──────── Source records

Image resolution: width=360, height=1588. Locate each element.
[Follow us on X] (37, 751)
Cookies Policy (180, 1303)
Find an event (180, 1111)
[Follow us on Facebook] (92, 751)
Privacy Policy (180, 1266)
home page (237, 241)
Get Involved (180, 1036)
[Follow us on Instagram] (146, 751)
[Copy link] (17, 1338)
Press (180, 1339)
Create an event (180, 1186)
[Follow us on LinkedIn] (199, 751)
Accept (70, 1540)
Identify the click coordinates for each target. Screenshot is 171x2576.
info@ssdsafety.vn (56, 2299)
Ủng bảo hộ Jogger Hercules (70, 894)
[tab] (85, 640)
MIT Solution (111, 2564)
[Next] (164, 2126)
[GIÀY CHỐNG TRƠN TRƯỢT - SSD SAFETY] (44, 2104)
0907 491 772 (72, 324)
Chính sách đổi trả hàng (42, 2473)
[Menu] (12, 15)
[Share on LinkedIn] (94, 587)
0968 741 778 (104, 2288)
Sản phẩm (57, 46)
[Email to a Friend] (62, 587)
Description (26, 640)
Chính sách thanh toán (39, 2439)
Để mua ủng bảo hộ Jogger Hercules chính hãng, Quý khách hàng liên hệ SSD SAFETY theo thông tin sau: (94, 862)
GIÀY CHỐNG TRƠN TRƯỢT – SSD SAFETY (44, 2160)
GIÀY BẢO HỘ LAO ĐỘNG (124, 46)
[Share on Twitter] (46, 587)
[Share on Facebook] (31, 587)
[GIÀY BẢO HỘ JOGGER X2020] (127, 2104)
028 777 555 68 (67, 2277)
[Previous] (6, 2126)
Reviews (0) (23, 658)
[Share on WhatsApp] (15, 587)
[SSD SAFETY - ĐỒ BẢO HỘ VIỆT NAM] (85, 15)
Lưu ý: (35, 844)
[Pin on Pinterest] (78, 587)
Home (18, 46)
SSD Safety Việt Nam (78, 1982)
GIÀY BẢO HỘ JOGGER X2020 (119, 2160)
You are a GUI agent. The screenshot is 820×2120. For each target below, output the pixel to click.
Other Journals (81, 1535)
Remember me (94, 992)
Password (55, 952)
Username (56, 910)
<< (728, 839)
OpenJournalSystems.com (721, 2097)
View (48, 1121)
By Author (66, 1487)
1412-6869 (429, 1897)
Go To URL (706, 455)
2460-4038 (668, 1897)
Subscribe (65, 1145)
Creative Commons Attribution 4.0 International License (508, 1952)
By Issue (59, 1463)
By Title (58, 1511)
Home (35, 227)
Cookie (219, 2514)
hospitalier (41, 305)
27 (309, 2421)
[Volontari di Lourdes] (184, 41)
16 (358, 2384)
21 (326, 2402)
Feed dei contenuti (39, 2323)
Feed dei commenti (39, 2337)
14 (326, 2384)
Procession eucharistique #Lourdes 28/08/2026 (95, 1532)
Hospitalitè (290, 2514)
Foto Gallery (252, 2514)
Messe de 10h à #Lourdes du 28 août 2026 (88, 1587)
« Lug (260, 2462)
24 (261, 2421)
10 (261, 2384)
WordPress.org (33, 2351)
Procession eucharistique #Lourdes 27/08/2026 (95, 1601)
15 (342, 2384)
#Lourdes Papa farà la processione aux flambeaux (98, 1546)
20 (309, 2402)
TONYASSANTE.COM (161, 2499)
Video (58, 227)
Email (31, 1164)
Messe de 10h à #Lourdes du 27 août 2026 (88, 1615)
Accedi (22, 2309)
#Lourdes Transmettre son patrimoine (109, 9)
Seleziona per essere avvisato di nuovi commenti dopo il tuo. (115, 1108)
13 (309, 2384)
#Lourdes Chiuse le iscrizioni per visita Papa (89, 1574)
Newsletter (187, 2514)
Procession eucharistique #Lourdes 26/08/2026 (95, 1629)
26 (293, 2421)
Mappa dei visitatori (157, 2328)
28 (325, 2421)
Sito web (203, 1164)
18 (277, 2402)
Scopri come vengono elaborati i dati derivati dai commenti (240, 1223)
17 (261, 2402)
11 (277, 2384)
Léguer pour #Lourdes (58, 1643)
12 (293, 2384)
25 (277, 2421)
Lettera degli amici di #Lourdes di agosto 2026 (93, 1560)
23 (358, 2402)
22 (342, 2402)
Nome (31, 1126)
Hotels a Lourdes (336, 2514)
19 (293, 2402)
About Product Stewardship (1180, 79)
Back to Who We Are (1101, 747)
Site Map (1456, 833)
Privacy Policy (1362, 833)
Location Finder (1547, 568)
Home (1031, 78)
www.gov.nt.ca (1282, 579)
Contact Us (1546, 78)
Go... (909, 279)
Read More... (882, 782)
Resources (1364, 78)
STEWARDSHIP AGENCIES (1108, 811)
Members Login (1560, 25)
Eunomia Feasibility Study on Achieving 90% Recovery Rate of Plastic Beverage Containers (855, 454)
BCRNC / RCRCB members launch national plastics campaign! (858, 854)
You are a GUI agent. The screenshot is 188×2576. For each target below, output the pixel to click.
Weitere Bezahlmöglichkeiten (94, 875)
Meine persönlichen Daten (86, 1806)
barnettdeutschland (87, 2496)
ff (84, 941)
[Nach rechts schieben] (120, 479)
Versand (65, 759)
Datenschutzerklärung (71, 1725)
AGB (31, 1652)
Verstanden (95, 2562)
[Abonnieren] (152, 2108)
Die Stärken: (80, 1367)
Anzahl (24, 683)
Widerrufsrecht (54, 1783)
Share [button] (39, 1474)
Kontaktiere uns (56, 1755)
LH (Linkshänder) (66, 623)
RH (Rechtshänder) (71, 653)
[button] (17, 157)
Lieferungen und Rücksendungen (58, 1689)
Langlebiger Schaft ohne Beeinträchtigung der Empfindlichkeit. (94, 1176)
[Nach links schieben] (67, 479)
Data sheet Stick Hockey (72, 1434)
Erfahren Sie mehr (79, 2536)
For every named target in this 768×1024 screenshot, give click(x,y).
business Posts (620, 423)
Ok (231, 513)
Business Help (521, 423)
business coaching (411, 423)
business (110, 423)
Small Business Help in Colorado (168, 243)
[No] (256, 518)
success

────────────────

**What to do:** Retype only this range exactly: the first line of the data through the line where "Press (180, 1339)" appears.

**Reply:**
Image resolution: width=360, height=1588. Locate each element.
[Follow us on X] (37, 751)
Cookies Policy (180, 1303)
Find an event (180, 1111)
[Follow us on Facebook] (92, 751)
Privacy Policy (180, 1266)
home page (237, 241)
Get Involved (180, 1036)
[Follow us on Instagram] (146, 751)
[Copy link] (17, 1338)
Press (180, 1339)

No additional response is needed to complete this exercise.